You're partly right to assume that your running efficiency might be lower than the perfect runner. However, there are those out there whose VO2max measures lower than the VDOT that their race times would indicate. Does that mean they are 106% efficient? No.
A LOT goes into how those tables are devised. Keep in mind that VO2max and your vVO2max (velocity at VO2max) are important in short races, and maybe up to 5k if you're decently fast, but in longer races, other factors become more important - like the percentage of VO2max pace at which you start to accumulate large amounts of lactate. In other words, is your lactate threshold at 80% or 92% of vVO2max for example. For me, I had my actual VO2 max measured at a 74 twice after I was out of college and was 'fun running.' I was not racing at that level though. I was racing anywhere from 66ish in short races (1500, mile) down to 58ish in 10k and longer. For one thing, I was not putting in much mileage. For another, that same VO2max test showed my ventilatory threshold (which occurs at a similar point as a lactate threshold) to be about 80% of VO2max. So, not very high. This explains why my VDOT scores dropped off fairly sharply the longer distances I ran.

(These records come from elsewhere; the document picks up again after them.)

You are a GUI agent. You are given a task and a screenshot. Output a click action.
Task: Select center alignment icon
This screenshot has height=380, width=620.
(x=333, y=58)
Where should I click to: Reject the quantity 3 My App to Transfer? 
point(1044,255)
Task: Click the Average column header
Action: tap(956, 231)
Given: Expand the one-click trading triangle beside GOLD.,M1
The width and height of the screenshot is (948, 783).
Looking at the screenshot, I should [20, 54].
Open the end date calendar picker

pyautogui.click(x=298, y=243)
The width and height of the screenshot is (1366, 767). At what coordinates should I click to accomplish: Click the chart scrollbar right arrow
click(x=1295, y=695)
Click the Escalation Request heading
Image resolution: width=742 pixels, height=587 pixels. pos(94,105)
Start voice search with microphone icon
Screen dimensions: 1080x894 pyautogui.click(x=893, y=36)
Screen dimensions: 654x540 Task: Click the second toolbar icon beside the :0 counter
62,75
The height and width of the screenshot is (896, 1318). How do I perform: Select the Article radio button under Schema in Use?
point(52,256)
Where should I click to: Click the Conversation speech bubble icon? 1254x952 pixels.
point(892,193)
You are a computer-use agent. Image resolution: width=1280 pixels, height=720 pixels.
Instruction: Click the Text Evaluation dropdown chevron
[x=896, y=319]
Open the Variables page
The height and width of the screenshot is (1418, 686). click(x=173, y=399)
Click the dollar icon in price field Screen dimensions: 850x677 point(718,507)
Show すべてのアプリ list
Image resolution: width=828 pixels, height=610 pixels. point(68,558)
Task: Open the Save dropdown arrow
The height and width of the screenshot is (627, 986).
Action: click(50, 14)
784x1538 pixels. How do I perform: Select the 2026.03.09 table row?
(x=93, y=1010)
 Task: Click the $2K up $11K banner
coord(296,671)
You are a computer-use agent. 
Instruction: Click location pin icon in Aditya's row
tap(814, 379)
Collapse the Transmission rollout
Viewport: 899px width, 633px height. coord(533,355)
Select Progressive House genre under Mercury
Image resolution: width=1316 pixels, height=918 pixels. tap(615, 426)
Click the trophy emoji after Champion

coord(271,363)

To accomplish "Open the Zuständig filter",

Do not equate VDOT to VO2max. It is NOT VO2max. Also keep in mind VO2max is actually a fairly poor indicator of race times among fit people. Many many factors go into racing, from lactate, to cardiac output, to psychological abilities to push one's self, to stride mechanics, to carbohydrate storage and fat utilization, etc, etc, etc, etc. You get the point.
Use VDOT for a framework for training and it can truly help you attain goals. But it is not meant to be VO2max.